● MATERIAL SUPPLIED:

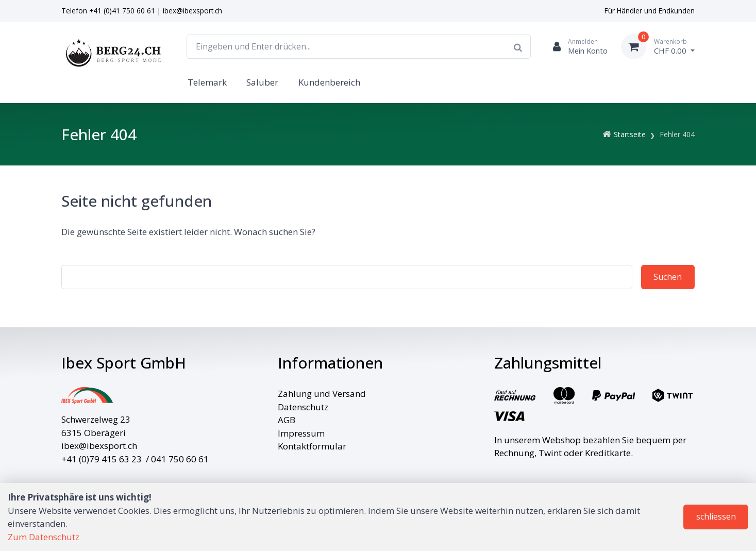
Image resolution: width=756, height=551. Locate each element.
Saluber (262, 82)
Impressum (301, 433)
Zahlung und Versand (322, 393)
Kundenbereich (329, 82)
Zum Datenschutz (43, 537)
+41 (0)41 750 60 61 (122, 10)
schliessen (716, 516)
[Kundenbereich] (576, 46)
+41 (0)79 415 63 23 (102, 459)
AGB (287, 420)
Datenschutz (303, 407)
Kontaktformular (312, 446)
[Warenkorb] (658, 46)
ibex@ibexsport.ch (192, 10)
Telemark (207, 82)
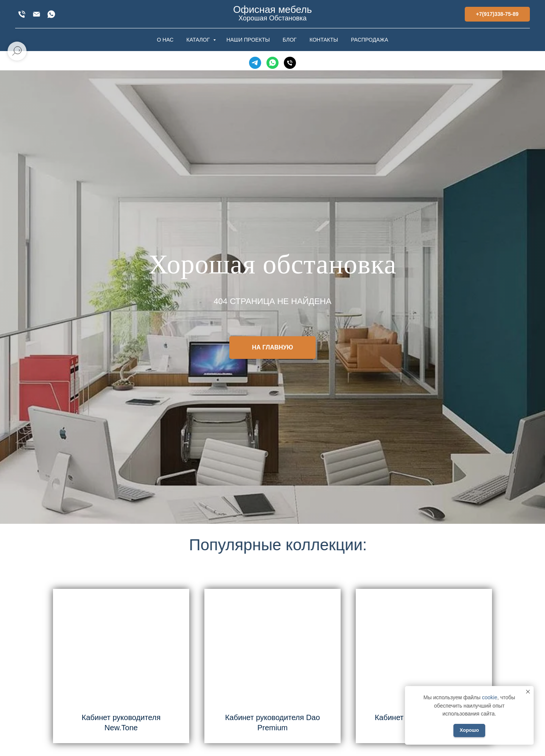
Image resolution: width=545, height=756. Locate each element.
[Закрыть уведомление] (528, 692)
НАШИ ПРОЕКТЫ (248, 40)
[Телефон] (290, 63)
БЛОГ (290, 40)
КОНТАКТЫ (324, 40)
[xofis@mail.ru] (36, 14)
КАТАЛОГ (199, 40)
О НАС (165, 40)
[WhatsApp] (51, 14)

● GOAL: Rewrite every line of both items above as a single numbered list, omitting blank lines and leaving out the pictures.

● SOLUTION:
1. Image resolution: width=756, height=551. Locate each element.
2. Saluber (262, 82)
3. Impressum (301, 433)
4. Zahlung und Versand (322, 393)
5. Kundenbereich (329, 82)
6. Zum Datenschutz (43, 537)
7. +41 (0)41 750 60 61 (122, 10)
8. schliessen (716, 516)
9. [Kundenbereich] (576, 46)
10. +41 (0)79 415 63 23 (102, 459)
11. AGB (287, 420)
12. Datenschutz (303, 407)
13. Kontaktformular (312, 446)
14. [Warenkorb] (658, 46)
15. ibex@ibexsport.ch (192, 10)
16. Telemark (207, 82)
17. Image resolution: width=545, height=756. Locate each element.
18. [Закрыть уведомление] (528, 692)
19. НАШИ ПРОЕКТЫ (248, 40)
20. [Телефон] (290, 63)
21. БЛОГ (290, 40)
22. КОНТАКТЫ (324, 40)
23. [xofis@mail.ru] (36, 14)
24. КАТАЛОГ (199, 40)
25. О НАС (165, 40)
26. [WhatsApp] (51, 14)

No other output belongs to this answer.